> _Задания_:
1. Сколько дней, согласно тексту о ссылке и репрессиях против оппозиции, шло письмо от безнадежно заболевшей дочери из московской больницы?
2. Продолжите текст о ссылке и репрессиях против оппозиции, начав сразу после его последнего предложения.

> _Фрагмент текста_:
________________
Два ближайших сотрудника моих со времени гражданской войны, тт. Сермукс и Познанский, решившиеся добровольно сопровождать меня в место ссылки, были немедленно по приезде арестованы, заточены с уголовными в подвал, затем высланы в отдаленные углы севера. От безнадежно заболевшей дочери, которую вы исключили из партии и удалили с работы, письмо ко мне шло из московской больницы 73 дня, так что ответ мой уже не застал ее в живых. Письмо о тяжком заболевании второй дочери, также исключенной вами из партии и удаленной с работы, было месяц тому назад доставлено мне из Москвы на 43-й день. Телеграфные запросы о здоровье чаще всего не доходят по назначению. В таком же и еще худшем положении находятся тысячи безукоризненных большевиков-ленинцев, заслуги которых перед Октябрьской революцией и международным пролетариатом неизменно превосходят заслуги тех, которые их заточили или сослали.

Готовя новые все более тяжкие репрессии против оппозиции, узкая фракция Сталина, которого Ленин назвал в "Завещании" "грубым и нелояльным", когда эти качества его еще не развернулись и на сотую долю, все время пытается через посредство ГПУ подкинуть оппозиции какую-либо "связь" с врагами пролетарской диктатуры. В узком кругу нынешние руководители говорят: "Это нужно для массы". Иногда еще циничнее: "Это -- для дураков". Моего ближайшего сотрудника Георгия Васильевича Бутова, заведовавшего секретариатом Реввоенсовета Республики во все годы гражданской войны, арестовали и содержали в неслыханных условиях, вымогая от этого чистого и скромного человека и безупречного партийца подтверждение заведомо фальшивых, поддельных, подложных обвинений в духе термидорианских амальгам. Бутов ответил героической голодовкой, которая длилась около 50 дней и довела его в сентябре до смерти в тюрьме. Насилия, избиения, пытки, физические и нравственные, применяются к лучшим рабочим-большевикам за их верность заветам Октября. Таковы те общие условия, которые, по словам коллегии ГПУ, "не препятствуют" ныне политической деятельности оппозиции и моей в частности.
________________
> _Данные_:
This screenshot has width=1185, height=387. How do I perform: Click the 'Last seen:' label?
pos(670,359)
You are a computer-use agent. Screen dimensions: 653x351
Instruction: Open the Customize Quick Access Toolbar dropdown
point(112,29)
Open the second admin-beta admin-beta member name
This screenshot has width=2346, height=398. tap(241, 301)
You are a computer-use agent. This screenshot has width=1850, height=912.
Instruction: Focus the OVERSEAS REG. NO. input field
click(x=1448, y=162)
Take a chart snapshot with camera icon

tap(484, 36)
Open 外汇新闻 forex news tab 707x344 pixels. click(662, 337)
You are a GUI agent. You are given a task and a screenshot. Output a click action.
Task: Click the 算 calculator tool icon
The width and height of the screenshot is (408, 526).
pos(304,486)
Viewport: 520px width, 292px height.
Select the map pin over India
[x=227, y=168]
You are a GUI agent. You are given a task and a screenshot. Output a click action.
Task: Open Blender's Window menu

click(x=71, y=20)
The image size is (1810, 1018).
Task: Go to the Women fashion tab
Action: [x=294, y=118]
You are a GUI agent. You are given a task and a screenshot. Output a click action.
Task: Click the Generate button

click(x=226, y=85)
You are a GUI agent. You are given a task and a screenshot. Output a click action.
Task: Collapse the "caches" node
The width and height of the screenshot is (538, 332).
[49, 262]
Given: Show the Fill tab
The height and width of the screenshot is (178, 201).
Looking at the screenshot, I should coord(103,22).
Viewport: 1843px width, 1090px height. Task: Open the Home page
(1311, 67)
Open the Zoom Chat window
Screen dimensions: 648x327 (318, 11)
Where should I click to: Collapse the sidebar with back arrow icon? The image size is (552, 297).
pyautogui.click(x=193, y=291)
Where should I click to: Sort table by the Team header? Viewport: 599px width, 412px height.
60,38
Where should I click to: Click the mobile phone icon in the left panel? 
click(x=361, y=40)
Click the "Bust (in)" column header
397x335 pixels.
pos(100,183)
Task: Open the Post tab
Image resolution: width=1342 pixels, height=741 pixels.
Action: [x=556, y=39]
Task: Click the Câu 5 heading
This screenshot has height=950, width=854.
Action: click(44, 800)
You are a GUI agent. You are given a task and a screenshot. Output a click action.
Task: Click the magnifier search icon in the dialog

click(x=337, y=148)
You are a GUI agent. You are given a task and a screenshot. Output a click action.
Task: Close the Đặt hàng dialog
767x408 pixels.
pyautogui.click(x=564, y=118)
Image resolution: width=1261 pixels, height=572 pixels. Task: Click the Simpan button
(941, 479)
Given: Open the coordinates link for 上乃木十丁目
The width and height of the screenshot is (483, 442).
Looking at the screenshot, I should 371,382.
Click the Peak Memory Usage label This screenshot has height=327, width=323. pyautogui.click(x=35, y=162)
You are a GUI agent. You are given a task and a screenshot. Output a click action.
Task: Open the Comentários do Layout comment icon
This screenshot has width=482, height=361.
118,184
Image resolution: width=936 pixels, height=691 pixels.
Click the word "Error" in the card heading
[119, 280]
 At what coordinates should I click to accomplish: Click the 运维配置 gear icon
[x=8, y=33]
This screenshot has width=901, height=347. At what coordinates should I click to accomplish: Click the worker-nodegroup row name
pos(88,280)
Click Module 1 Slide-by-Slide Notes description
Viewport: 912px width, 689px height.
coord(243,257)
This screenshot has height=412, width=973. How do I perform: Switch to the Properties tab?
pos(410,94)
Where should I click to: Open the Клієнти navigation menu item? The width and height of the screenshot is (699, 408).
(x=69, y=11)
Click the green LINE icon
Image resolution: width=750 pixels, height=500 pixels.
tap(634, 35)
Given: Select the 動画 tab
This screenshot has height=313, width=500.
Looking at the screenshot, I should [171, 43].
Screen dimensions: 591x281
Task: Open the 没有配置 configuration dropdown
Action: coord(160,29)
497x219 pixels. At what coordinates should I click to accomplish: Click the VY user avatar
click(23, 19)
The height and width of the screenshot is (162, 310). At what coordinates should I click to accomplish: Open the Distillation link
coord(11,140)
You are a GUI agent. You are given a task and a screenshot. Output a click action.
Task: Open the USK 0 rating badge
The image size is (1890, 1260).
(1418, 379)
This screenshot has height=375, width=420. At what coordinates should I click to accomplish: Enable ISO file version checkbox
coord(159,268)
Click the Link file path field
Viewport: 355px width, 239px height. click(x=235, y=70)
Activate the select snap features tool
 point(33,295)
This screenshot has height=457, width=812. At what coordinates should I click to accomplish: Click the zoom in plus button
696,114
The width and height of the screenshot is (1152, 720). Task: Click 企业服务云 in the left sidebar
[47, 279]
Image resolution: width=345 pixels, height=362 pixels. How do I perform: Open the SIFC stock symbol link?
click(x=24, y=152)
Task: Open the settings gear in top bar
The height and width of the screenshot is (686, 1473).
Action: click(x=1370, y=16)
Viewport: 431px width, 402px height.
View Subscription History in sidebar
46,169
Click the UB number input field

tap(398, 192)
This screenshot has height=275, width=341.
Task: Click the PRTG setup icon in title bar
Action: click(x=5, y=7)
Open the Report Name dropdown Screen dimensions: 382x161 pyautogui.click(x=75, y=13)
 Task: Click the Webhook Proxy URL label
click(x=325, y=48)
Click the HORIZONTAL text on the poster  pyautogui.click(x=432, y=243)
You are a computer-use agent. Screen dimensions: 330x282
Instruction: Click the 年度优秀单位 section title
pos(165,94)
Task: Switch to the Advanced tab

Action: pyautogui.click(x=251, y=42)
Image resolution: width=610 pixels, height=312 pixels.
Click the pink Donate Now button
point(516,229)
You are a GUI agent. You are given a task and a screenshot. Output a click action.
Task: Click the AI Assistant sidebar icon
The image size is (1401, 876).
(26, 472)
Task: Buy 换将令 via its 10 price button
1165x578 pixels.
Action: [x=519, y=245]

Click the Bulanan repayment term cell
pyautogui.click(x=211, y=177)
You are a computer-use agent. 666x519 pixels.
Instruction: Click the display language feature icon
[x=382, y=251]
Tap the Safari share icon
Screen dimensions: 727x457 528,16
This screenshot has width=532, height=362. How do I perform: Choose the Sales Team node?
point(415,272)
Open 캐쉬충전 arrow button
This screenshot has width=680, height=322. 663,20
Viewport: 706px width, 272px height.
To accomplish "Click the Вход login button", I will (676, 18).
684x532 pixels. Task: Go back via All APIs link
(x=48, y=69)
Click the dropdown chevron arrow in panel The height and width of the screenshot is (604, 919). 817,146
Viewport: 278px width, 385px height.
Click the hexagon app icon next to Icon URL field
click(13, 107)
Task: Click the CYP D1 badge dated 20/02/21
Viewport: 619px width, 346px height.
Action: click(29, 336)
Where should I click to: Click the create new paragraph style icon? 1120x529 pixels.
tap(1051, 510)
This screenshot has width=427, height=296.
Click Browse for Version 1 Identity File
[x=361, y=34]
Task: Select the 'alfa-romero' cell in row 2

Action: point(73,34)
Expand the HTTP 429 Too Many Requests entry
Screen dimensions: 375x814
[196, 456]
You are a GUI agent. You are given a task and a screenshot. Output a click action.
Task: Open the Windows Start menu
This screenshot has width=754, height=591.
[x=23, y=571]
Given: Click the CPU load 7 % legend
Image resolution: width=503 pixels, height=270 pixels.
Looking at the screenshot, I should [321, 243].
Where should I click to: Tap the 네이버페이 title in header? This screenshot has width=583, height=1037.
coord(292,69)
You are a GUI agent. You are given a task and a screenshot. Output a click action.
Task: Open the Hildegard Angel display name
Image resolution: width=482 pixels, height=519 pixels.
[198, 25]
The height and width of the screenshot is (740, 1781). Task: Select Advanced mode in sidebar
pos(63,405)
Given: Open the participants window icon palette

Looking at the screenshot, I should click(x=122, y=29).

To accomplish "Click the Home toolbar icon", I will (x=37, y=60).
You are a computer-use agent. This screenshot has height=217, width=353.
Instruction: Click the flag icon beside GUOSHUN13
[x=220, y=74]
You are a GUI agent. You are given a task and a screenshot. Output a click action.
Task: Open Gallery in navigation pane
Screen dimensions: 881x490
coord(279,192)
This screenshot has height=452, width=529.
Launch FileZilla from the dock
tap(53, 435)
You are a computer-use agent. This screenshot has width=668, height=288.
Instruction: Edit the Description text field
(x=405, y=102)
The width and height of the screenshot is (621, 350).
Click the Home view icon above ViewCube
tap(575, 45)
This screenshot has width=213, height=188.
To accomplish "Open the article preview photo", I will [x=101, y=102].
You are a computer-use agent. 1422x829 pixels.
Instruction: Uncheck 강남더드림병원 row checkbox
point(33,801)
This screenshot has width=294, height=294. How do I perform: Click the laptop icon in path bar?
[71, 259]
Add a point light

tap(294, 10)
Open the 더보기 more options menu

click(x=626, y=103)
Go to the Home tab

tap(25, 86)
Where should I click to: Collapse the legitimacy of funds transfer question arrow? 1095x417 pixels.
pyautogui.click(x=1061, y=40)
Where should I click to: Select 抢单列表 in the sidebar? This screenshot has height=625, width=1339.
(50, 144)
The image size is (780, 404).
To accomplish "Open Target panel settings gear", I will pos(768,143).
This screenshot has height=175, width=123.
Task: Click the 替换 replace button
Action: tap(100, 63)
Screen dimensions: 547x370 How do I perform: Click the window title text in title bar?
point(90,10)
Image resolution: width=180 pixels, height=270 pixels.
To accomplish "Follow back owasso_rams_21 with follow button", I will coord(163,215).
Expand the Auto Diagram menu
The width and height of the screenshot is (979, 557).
________________
> _Ответы_:
1. 73 дня.

2.
Жалкая угроза изменить для меня эти условия в сторону дальнейшей изоляции означает не что иное, как решение фракции Сталина заменить ссылку тюрьмой. Это решение, как сказано выше, для меня не ново. Намеченное в перспективе еще в 1924 г., оно проводится в жизнь постепенно, через ряд ступеней, чтобы исподтишка приучать придавленную и обманутую партию к сталинским методам, в которых грубая нелояльность созрела ныне до отравленного бюрократического бесчестья.

В "Заявлении", поданном VI конгрессу, мы, как бы предвидя предъявленный мне сегодня ультиматум, писали дословно: "Требовать от революционеров этого отказа (от политической деятельности, т. е. от служения партии и международной революции) могло бы только вконец развращенное чиновничество. Давать такого рода обязательства могли бы только презренные ренегаты".

Я не могу ничего изменить в этих словах.

Каждому свое. Вы хотите и дальше проводить внушения враждебных пролетариату классовых сил. Мы знаем наш долг. Мы выполним его до конца. Л. Троцкий. 16 декабря 1928 г., Алма-Ата".

После этого ответа прошел месяц без перемен. Связи наши с внешним миром были совершенно оборваны, в том числе и нелегальные связи с Москвой. В течение января мы получали только московские газеты. Чем больше в них писалось о борьбе против правых, тем увереннее мы ждали удара против левых. Это метод сталинской политики.

Московский посланец ГПУ Волынский оставался все время в Алма-Ата, ожидая инструкций. 20 января он явился ко мне в сопровождении многочисленных вооруженных агентов ГПУ, занявших входы и выходы, и предъявил мне нижеследующую выписку из протокола ГПУ от 18 января 1929 г. "Слушали: Дело гражданина Троцкого, Льва Давидовича, по ст. 58/10 Уголовного Кодекса по обвинению в контрреволюционной деятельности, выразившейся в организации нелегальной антисоветской партии, деятельность которой за последнее время направлена к провоцированию антисоветских выступлений и к подготовке вооруженной борьбы против советской власти. Постановили: Гражданина Троцкого, Льва Давыдовича, -- выслать из пределов СССР".

Когда от меня потребовали позже расписки в ознакомлении с этим постановлением, я написал: "Преступное по существу и беззаконное по форме постановление ГПУ мне объявлено 20 января 1929 г. Троцкий".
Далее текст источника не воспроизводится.